Macroeconomic analysis also looks at factors that influence long-run levels and growth in national income. Growth economics studies factors explaining economic growth—the growth in a nation’s per capita income over an extended time frame. They are also used when attempting to assess the differences in per capita output in different countries, growth rates inside and across countries and groups of countries. In addition, they are employed to measure the convergence rates of different economies. Here is where the overall output of goods and services such as the country’s GDP is used to measure the economic welfare, or the amount of wealth a given country produces on average per person. As Joseph Stiglitz has pointed out (Stiglitz, 2019), measuring GDP fails to capture some factors that matter to people’s lives and contribute to their well-being, such as safety, leisure, distribution of income as well as sustainable development and growth per se needs in order to be sustained.

5 Conclusion

All in all, we show that longevity has some profound effects on the changes in returns to education, human capital, and economic growth regardless of the countries and regions in question. The duration and the quality of life of any country’s citizens shape up the economic priorities, the tax collection system, as well as the spending on such important but vulnerable areas as education and healthcare that depend on the state budgets. It is also important to remember that returns to education are also higher in case people live longer and healthier. This helps to foster the creation of the high-quality human capital as well as to preserve it for a longer span of time. All of this might be quite important in the times of the decline in the population due to the falling birth rates in many developed economies. People in those economies tend to live longer but they also tend to settle down in older age in order to start a family. Yet many have few or no children which negatively impacts the population prognoses.

Furthermore, it is a well-known fact that the majority of health-related expenses for any individual falls into the last years of her or his life and might include hospital bills, various expensive treatments, or medicine. The aim of any government is to promote the healthy style of life among the population in order to minimize these costs and to save these money for other purposes.

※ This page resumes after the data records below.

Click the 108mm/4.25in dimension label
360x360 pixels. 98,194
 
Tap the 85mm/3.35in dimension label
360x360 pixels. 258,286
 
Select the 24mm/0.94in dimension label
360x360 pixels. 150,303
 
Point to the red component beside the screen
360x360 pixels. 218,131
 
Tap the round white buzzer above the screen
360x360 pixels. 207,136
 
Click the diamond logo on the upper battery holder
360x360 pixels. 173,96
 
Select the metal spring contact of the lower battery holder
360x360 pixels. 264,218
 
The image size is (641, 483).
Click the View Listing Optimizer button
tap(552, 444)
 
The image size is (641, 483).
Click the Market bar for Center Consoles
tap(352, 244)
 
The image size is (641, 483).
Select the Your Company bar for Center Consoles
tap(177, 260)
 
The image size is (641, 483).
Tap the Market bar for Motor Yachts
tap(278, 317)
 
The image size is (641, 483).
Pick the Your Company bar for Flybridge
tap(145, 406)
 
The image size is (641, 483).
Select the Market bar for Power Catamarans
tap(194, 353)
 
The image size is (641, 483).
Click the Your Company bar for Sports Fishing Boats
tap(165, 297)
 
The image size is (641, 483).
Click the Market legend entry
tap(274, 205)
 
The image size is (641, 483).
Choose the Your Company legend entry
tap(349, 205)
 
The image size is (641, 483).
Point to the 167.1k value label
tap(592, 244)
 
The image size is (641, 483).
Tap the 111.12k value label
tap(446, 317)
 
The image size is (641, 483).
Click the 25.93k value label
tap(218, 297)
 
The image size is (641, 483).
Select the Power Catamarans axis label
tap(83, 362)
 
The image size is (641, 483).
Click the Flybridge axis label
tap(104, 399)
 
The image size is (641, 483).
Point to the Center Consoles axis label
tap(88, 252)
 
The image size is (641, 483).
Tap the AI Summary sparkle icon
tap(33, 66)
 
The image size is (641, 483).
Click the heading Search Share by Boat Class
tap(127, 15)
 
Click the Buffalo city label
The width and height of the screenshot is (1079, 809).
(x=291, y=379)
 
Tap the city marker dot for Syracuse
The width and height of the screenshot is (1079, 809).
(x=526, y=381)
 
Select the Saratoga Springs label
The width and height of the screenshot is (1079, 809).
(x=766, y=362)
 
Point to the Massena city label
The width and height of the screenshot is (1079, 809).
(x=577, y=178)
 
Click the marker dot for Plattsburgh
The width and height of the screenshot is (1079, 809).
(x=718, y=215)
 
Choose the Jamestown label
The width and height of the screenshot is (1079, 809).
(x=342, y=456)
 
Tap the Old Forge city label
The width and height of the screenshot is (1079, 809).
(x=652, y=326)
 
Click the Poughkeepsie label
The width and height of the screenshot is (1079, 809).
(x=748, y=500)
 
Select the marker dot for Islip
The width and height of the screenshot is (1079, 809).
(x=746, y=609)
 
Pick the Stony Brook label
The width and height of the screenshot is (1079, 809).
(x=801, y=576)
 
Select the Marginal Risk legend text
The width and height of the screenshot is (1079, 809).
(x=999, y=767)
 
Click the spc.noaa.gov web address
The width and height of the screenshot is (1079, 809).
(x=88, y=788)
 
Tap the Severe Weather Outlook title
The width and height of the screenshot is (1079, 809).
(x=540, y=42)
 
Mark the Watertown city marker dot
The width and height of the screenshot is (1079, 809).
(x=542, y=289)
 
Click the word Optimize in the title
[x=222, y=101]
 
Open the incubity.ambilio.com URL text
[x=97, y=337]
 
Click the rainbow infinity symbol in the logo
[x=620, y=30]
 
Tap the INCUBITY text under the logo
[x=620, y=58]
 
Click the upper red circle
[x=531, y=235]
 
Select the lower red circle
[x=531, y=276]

While low-income and middle-income countries often struggle with malnutrition issues, some middle-income and the majority of high-income countries face the issues of obesity and the health risks it creates. Therefore, the approaches and policies aimed at prolonging the length of healthy and productive lives of the citizens might differ with goals set specifically for each concrete situation.

The impact of education on longevity is also considerable and notable. More investments into human capital means better educated population which can perform better in economic sense and spend more funds on promoting its healthcare and wellbeing.

Therefore, academics, business stakeholders, as well as governmental officials need to support factors leading to the support of the increasing longevity and its beneficial accompanying factors as far as they help to increase the economic growth of the society and increase the prosperity of the whole society.